À la douleur de perdre leur fille de 8 semaines, morte alors que sa mère tentait de la réanimer et que son père l'entendait rendre son dernier souffle au téléphone, s'ajoute la colère. Cette colère est dirigée contre Transports Québec, qui n'a jamais sécurisé l'intersection funeste malgré les demandes de la municipalité d'Ormstown. Mais surtout, contre le régime québécois d'assurance sans égard à la faute, qu'ils entendent maintenant combattre.

Tara Delorme circulait en voiture sur la route 138 dans le secteur d'Ormstown, en Montérégie. Son bébé, Anaëlle, était installé de façon adéquate dans un siège pour enfant sur la banquette arrière. À l'aide du téléphone «mains libres», elle était en train de parler avec son conjoint policier. Puis, devant elle, un véhicule s'est immobilisé pour tourner à gauche. Comme il n'y avait qu'une seule voie, elle s'est rangée derrière cette voiture, plutôt que d'enfreindre la loi et de dépasser sur l'accotement.

Encore aujourd'hui, elle se culpabilise de cette décision.

«Je lève les yeux, et la seule chose que j'ai vue, c'est le camion qui était déjà rentré dans mon véhicule. C'était fini», raconte la jeune femme en entrevue à La Presse.

Un camion-citerne, qui arrivait derrière à plus de 68 km/h, a embouti le véhicule de Tara. Le chauffeur du camion a indiqué aux enquêteurs avoir été aveuglé par le reflet du soleil sur la neige et les flaques d'eau en bordure de la route.

La force de l'impact a propulsé la voiture sur le véhicule qui les précédait, puis sur un poteau en bordure de la route. La mère s'est évanouie quelques instants. «Je me rappellerai toujours mon réveil. Quelqu'un m'a dit: ta fille va bien, elle est en train de me regarder.

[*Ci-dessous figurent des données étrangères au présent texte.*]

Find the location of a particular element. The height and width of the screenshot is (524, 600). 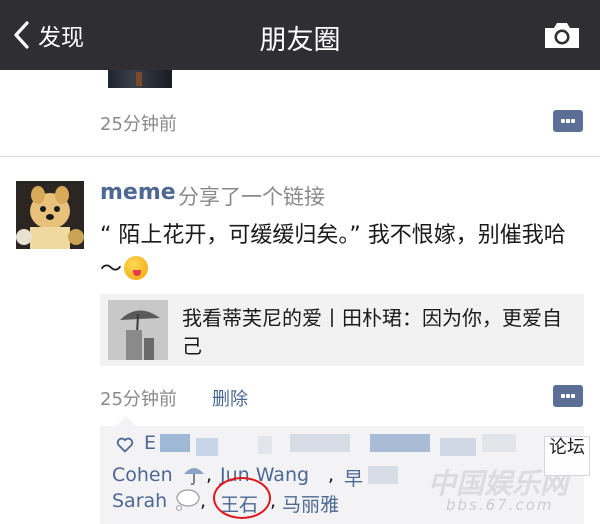

liker-name: Cohen is located at coordinates (142, 475).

Mais dans ma tête, je me suis dit: un bébé qui ne pleure pas, ça ne se peut pas», dit l'ambulancière de formation. La mère a tenté des manoeuvres de réanimation. En vain. La petite Anaëlle a succombé à ses blessures graves en soirée.

Le signal du «mains libres» ne s'est jamais interrompu. Le père, policier à la Sûreté du Québec, a vécu, impuissant, les événements au bout du fil. Il a lui-même alerté la répartitrice d'urgence pour envoyer les secours, avant de rouler vers les lieux de l'accident.

«Il a entendu l'impact, lorsque je respirais étrangement et quand je criais pour qu'on me donne ma fille», explique Tara Delorme.

Un panneau d'arrêt «pas nécessaire»

Deux semaines avant le drame, la Ville d'Ormstown avait demandé au ministère des Transports du Québec d'ajouter un panneau d'arrêt. «Le service de sécurité du ministère nous a répondu que ce n'était pas nécessaire», indique Daniel Theroux, directeur général de la municipalité.

Dans son rapport rendu public il y a quelques semaines, le coroner responsable du dossier a recommandé au MTQ de réaménager l'intersection de la route 138 afin de la rendre plus sécuritaire. Selon le Dr Jean Brochu, le secteur est problématique, étant donné la forte densité et la configuration de l'intersection.

Tara Delorme aurait aimé poursuivre le MTQ et la Ville d'Ormstown pour leur laxisme dans le dossier. Mais elle ne peut pas, en vertu du régime d'assurance sans égard à la faute.

Ce régime prévoit une indemnisation inconditionnelle pour tous les Québécois blessés sur la route. Il empêche les victimes d'un accident de la route de déposer une poursuite civile en dommages et intérêts contre quiconque, y compris l'État.

«S'il y avait eu de la signalisation, la dame aurait eu le temps de tourner. J'aurais eu le temps de passer et je pense que le conducteur aurait décéléré.»

Le MTQ disait ne pas être en mesure, hier, de répondre à nos questions. Mais lundi dernier, a appris La Presse, le Ministère a fait savoir à la Ville d'Ormstown qu'il installera «au cours des prochains jours» des panneaux d'avertissement temporaires et un tableau affichant la vitesse à l'intersection de la route 138.

Bellemare fulmine

L'avocat et ex-ministre de la Justice Marc Bellemare croit que le MTQ a commis une faute lourde en refusant d'installer un arrêt obligatoire.

«Je suis convaincu que le fait qu'on ne puisse jamais poursuivre les villes a amené au fil des années une négligence des autorités sur nos routes», dit celui qui se bat contre le régime québécois depuis des années.

L'ancien ministre ajoute que le droit de poursuivre «vient aussi avec le droit de savoir». Il mentionne que les parents ne pourront jamais connaître les raisons derrière le refus du MTQ.

«Une poursuite, ça force les gens à produire des rapports d'enquête, des photos, des documents, et ainsi, de comprendre les circonstances.»